Found – a small 44-page wire-stitched newsprint pamphlet (no date or printer specified) entitled “PRESS” DIARY of Island Life during the German Occupation 1940-1945. Probably printed in Guernsey in late 1945. It records life under German occupation in Guernsey through short news items. It is much concerned with the many changing rules and proclamations by the Germans regarding cars, tobacco, potatoes, curfews, penalties for plunder of unoccupied premises (death) also it records local crime, entertainment and privations. Cigarette rations were down to 20 cigarettes a week and 2 oz of tobacco. Many notices are brief – ‘’Rat Destruction committee advertise for dogs and ferrets.’ ‘Owners of private cars ordered to report.’ ‘Potato Board report that shortage of potatoes is due to hoarding.’ ‘First case against cyclists for riding abreast. Fined 2/6 each.’ ‘Germans order collections of old bicycle tyres, and tubes, rags, old paper, feathers, rubber, bones, leather and unbroken glass bottles’ ‘Appeal for old felt hats for making into slippers.’
Ships arriving with supplies are noted including the one ton of delicacies- milk, chocolate, cheese and sweets donated to the island’s children by the Swiss International Red Cross in April 1941. The Guille-Allès Library of Guernsey allowed residents 2 books at a time (raised from one.) There were many burglaries and break-ins reported and several profiteers and black marketers arrested and fined.
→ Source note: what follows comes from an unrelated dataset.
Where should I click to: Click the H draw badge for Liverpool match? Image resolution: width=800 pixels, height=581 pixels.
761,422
One man arrested for breaking into a house and stealing and assaulting a woman received 12 strokes of the whip and 5 years in prison, a few were summarily shot.
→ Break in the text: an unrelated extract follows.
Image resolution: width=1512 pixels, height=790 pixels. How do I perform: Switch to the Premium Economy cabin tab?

in January 1942 German orders stated that any person keeping pigeons is liable to the death penalty and on that day there was also an appeal for empty Benedictine bottles. Selling goods received in gift parcels for high mark-ups was fined. In auctions some ordinary goods made fantastic prices – in 1944 a shilling bottle of sauce made £5.10 shillings, nutmegs 12 shillings each,a packet of matches 33 shillings, a small tin of Brasso 13/6, a tin of Vim 14 shillings and a jar of Vaseline 20 shillings, prices 30 to 100 times higher than peacetime. The most astounding result was £7 7 shillings and sixpence for half a pound of tea that would have sold 5 years before for one shilling and sixpence….
The people “summarily shot” were probably forced labourers – mainly Soviet PoWs – on starvation rations. Islanders who tried to help them were deported to internment camps.
Thanks Roger. Oddly the forced labourers are not mentioned. At one point it notes 3 foreign workers were arrested for a break-in, their fate unclear…Sabotage was also punishable by death.